- _THE EXERCISE_
Collect every line below that contains the word "perform", and copy each of those lines in full.

- _DATASET RECORDS_
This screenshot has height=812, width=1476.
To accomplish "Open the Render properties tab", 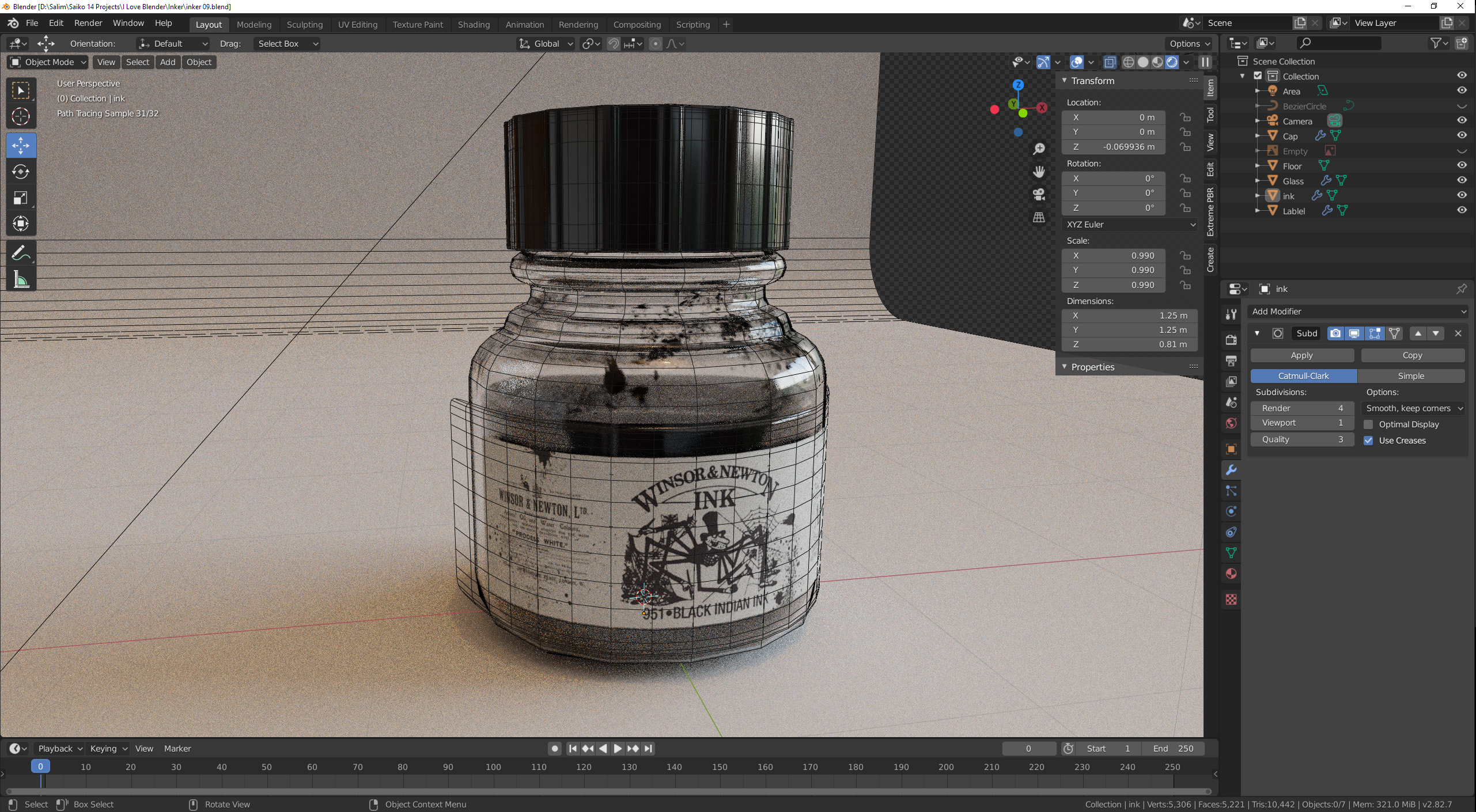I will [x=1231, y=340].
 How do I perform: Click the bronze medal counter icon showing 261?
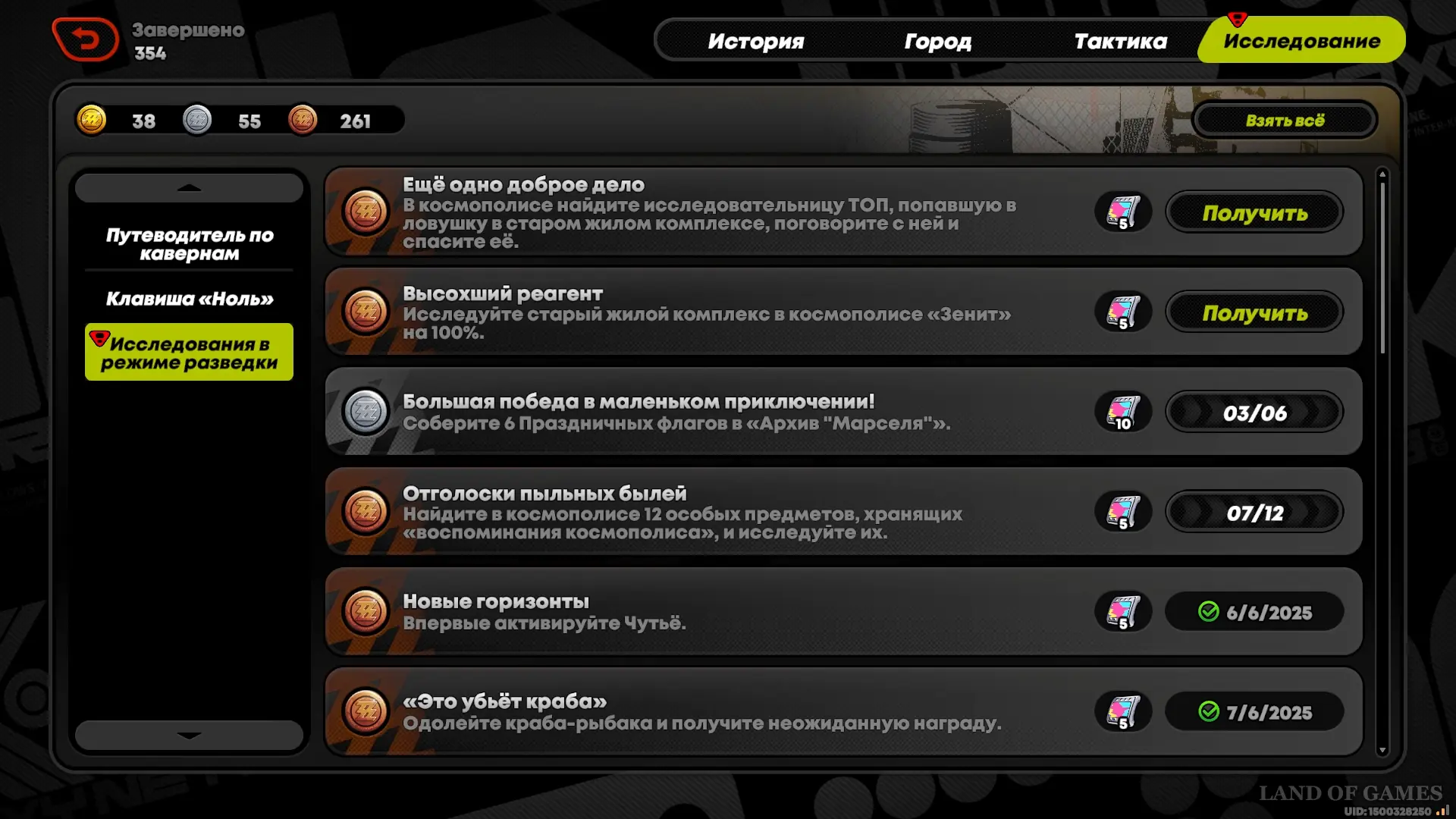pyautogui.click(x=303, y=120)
...
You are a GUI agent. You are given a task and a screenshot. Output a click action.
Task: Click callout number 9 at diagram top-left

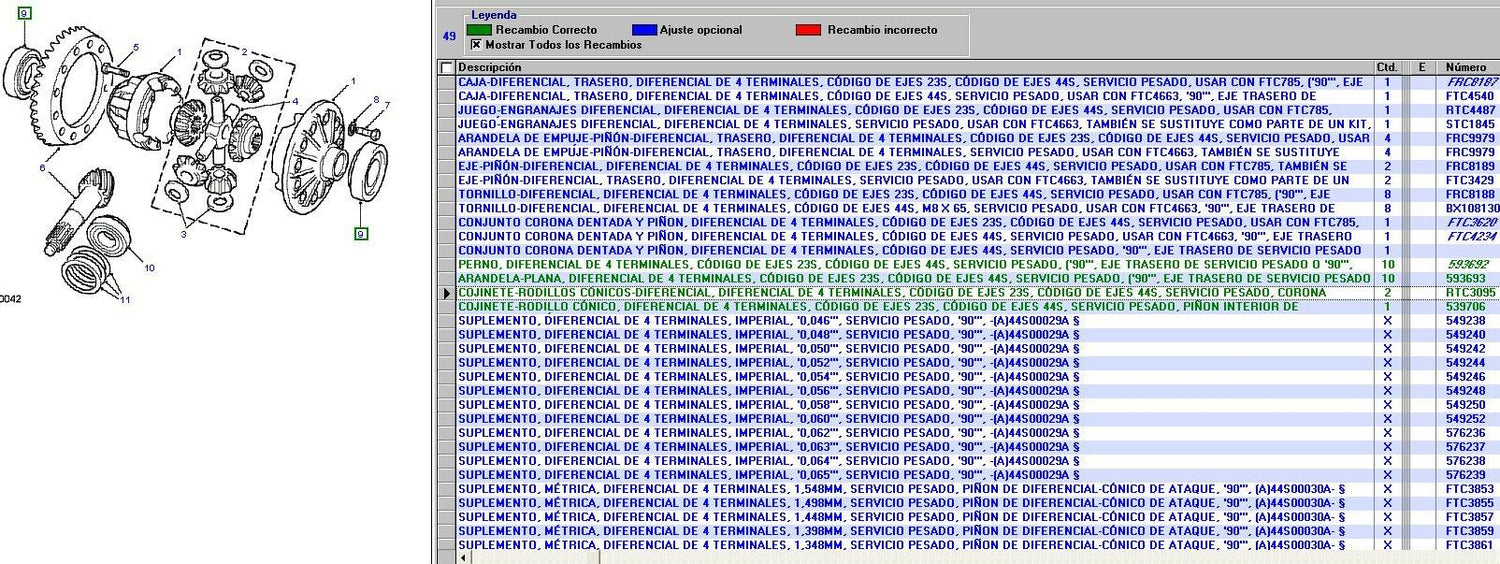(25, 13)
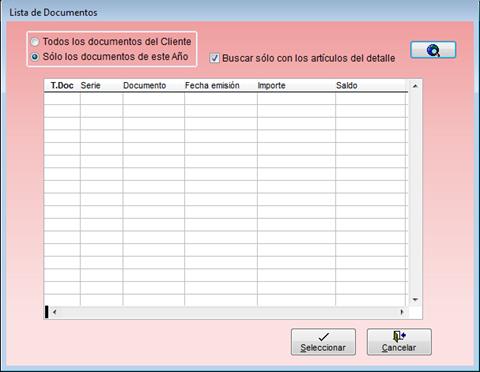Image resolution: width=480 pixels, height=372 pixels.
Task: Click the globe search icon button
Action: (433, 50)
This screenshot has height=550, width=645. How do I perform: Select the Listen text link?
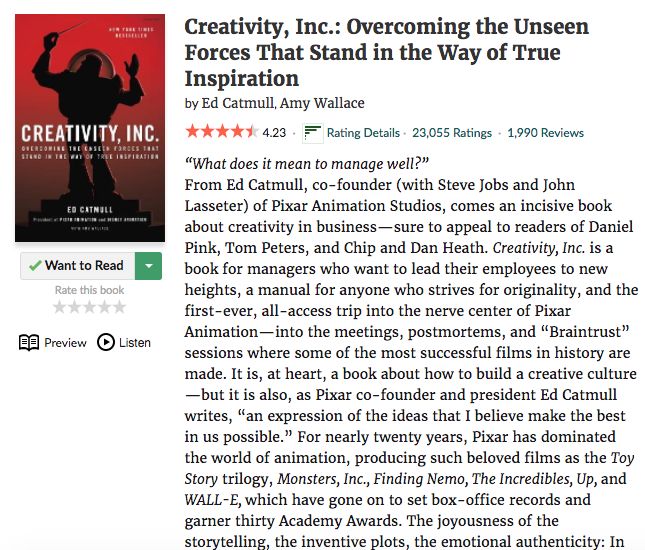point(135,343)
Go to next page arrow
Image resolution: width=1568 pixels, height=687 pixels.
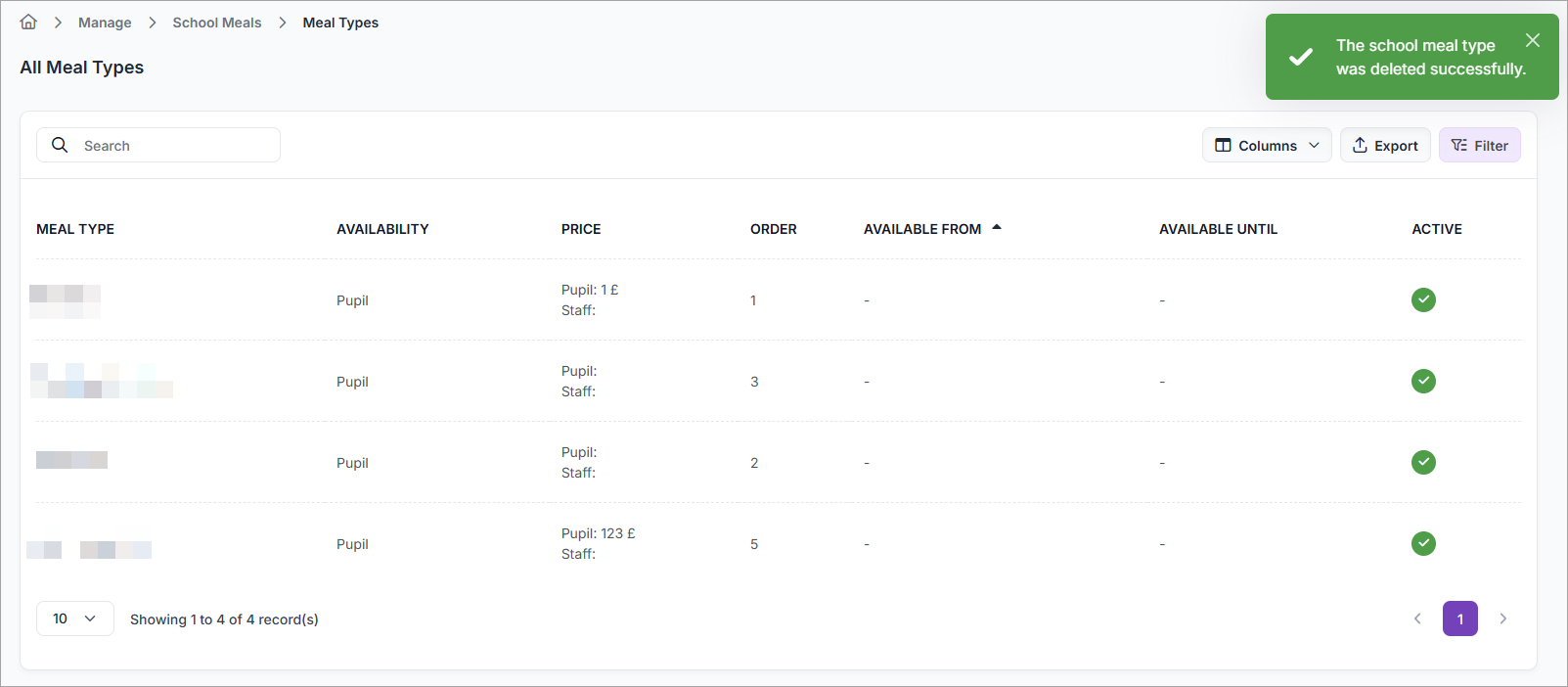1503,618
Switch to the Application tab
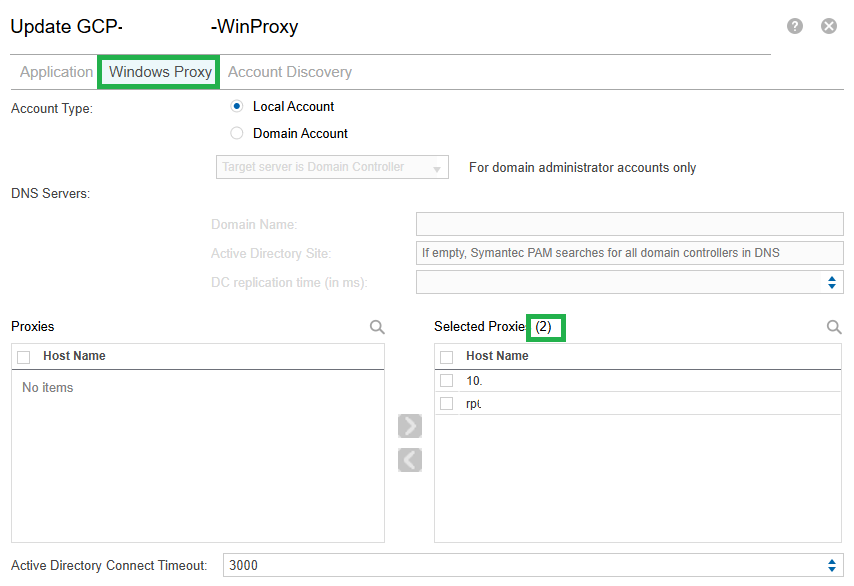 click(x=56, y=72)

- _SOLUTION_
 How do I perform: Click the bronze medal counter icon showing 261?
This screenshot has height=550, width=645. How do I perform: Select the Listen text link?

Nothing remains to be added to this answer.